Page text =

··········

In recent weeks, Amazon (AMZN) has taken down e-books written by at least six self-published novelists who say they did nothing wrong and depend on the platform to make their living, those six novelists told Yahoo Finance.

The six authors published many of their books through Amazon’s online self-publishing platform Kindle Direct Publishing Select, and they expressed shock and frustration over losing their livelihoods without understanding why.

Amazon, for its part, has been cracking down on KDP Select authors who supposedly game the system in order to get paid more. But the authors Yahoo Finance spoke to insist they haven’t engaged in this kind of fraud, and that Amazon banned them without sufficient explanation of wrongdoing.

‘It was the worst week of my life’

Jason Cipriano, or J.A. Cipriano, has published 90 novels.
Jason Cipriano, or J.A. Cipriano, has published 90 novels.

Jason Cipriano, a self-published author in Bakersfield, California, known to his readers as J.A. Cipriano, says he has sold 143,000 copies of his novels through KDP — enough for him to leave his job as an electrical controls engineer in 2016 to write full-time.

Then in late June, on the first day of vacation with his wife in Cabo San Lucas, Mexico, Cipriano noticed over a dozen missed phone calls and messages alerting him that his books had been pulled from the Kindle store and that his ability to publish through KDP was suspended.

··········

Collected data =
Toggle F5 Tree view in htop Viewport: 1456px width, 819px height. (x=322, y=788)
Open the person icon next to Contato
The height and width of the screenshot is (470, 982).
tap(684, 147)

··········

Set task A =
List every place name that appears in the Amazon e-book article.
Set task B =
Please copy out a passage of the Amazon e-book article: begin at the words "Jason Cipriano, a" and stop after "KDP was suspended.".
The material has no connection to the Amazon e-book article.

Written answer A =
Bakersfield, California, Cabo San Lucas, Mexico

Written answer B =
Jason Cipriano, a self-published author in Bakersfield, California, known to his readers as J.A. Cipriano, says he has sold 143,000 copies of his novels through KDP — enough for him to leave his job as an electrical controls engineer in 2016 to write full-time.

Then in late June, on the first day of vacation with his wife in Cabo San Lucas, Mexico, Cipriano noticed over a dozen missed phone calls and messages alerting him that his books had been pulled from the Kindle store and that his ability to publish through KDP was suspended.